Selection =
Re: Mathematica vs. Lisp

From: Richard Fateman (rfateman_at_sbcglobal.net)
Date: 06/22/04 

Date: Mon, 21 Jun 2004 22:57:32 GMT

Re teaching Maxima about integral of sine(x)/x...
1. The commercial Macsyma produces sin_int.
2. Ray is right that you would need to teach Maxima a few things
about sin_int, like a way to evaluate it, differentiate,
and special values for simplification.
3. For many purposes the original expression may be preferable,
though.

  There is a tradeoff in computer algebra systems
"The good of the one outweighs the good of the many." to reverse
Spock's quote.
Do you want a/b to be (quotient a b)
or do you want to minimize the proliferation of "kernels" like quotient,
and use (times a (expt b -1)) ?

which is wordier, but re-uses kernels that you can't really get rid of.
Si(x), the sine integral is one of those kernels that you can
pretty much get rid of: just use the integral. In some cases you want to
pander to
the common usage. e.g. sine and cosine could be expressed in terms
of each other or in terms of complex exponentials, but are so
familiar, they must all coexist somehow.

But I think the original question was really about the
programming language issues, not the mathematical capabilities
of lisp...
RJF

Raymond Toy wrote:
>>>>>>"Albert" == Albert Reiner <areiner@tph.tuwien.ac.at> writes:
>
>
> >> > ,----
> >> > | <1> (run)
> >> > | Maxima 5.9.0 http://maxima.sourceforge.net
> >> > | Distributed under the GNU Public License. See the file COPYING.

Data rows =
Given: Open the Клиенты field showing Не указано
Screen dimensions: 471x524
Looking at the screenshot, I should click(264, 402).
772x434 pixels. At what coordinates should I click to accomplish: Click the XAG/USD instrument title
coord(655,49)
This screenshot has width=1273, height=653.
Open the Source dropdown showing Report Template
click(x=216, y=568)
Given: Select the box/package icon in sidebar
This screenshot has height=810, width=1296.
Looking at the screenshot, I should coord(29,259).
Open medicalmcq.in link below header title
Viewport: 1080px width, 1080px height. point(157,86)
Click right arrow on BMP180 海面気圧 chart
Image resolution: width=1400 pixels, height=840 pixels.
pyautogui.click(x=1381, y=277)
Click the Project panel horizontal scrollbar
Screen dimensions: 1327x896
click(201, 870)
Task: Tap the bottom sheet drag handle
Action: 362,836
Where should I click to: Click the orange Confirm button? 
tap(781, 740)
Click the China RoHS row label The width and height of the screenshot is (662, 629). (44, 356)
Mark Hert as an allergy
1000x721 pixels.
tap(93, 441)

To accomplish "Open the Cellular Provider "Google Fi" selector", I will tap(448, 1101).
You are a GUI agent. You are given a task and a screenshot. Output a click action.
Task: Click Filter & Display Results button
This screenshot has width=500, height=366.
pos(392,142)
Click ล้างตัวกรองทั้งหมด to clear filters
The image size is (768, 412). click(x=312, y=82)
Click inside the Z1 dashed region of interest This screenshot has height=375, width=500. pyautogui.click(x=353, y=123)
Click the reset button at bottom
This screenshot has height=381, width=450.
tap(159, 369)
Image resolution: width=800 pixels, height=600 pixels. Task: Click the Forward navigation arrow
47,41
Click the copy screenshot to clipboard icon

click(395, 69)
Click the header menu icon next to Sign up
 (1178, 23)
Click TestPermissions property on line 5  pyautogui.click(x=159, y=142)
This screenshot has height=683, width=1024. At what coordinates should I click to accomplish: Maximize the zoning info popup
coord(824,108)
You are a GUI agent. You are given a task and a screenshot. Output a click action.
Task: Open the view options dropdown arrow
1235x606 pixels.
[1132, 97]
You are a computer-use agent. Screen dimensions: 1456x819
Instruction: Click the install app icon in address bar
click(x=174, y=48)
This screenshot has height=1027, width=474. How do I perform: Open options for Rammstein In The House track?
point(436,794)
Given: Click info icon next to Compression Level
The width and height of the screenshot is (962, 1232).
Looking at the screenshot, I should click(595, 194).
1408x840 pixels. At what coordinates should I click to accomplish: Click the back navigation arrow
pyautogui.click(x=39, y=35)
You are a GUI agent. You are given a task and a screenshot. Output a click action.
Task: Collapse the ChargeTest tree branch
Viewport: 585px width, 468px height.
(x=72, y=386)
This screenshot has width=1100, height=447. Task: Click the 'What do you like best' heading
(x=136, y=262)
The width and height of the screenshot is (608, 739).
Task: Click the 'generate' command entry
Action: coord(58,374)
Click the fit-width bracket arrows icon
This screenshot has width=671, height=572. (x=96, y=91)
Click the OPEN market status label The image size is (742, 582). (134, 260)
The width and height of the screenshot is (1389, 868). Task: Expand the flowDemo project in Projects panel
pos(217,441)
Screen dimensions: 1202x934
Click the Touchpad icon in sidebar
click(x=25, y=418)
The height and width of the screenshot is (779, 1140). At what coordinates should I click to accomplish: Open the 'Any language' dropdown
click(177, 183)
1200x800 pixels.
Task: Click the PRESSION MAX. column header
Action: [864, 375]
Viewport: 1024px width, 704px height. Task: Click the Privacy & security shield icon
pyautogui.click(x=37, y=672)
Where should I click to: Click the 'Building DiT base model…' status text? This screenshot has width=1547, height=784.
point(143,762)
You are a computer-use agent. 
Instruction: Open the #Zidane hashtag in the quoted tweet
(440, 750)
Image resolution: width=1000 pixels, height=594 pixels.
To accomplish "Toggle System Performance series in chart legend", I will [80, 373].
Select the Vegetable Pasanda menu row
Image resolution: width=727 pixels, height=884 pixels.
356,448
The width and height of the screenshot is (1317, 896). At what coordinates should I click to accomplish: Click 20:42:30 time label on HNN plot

Exercise description = Extend the "Mathematica vs. Lisp" newsgroup post about teaching Maxima the integral of sin(x)/x, picking up right after its final line.

Final result =
> >> > | Dedicated to the memory of William Schelter.
> >> > | This is a development version of Maxima. The function bug_report()
> >> > | provides bug reporting information.
> >> > | (C1) integrate(sin(x)/x, x);
> >> > | | /
> >> > | [ SIN(x)
> >> > | (D1) I ------ dx
> >> > | ] x
> >> > | /
> >> > `----
> >> > I have no idea how easy it would be to teach Maxima about the sine
> >> > integral or to make it recognize this integral - but that is hardly
> >> > what I would call a "complete" CAS in any sense.
> >>
> >> What kind of answer did you expect? That it returns si(x) or
> >> something like that instead of the original integral?
>
> Albert> Yes, that was my expectation.
>
> That could probably be added fairly easily, but it probably wouldn't
> be very useful until you taught maxima about all the properties of
> si(x) too. And that's a bit of work.
>
> Also, AFAICT, no one has complained about the lack of si(x), so, of
> course, no one has done anything about it.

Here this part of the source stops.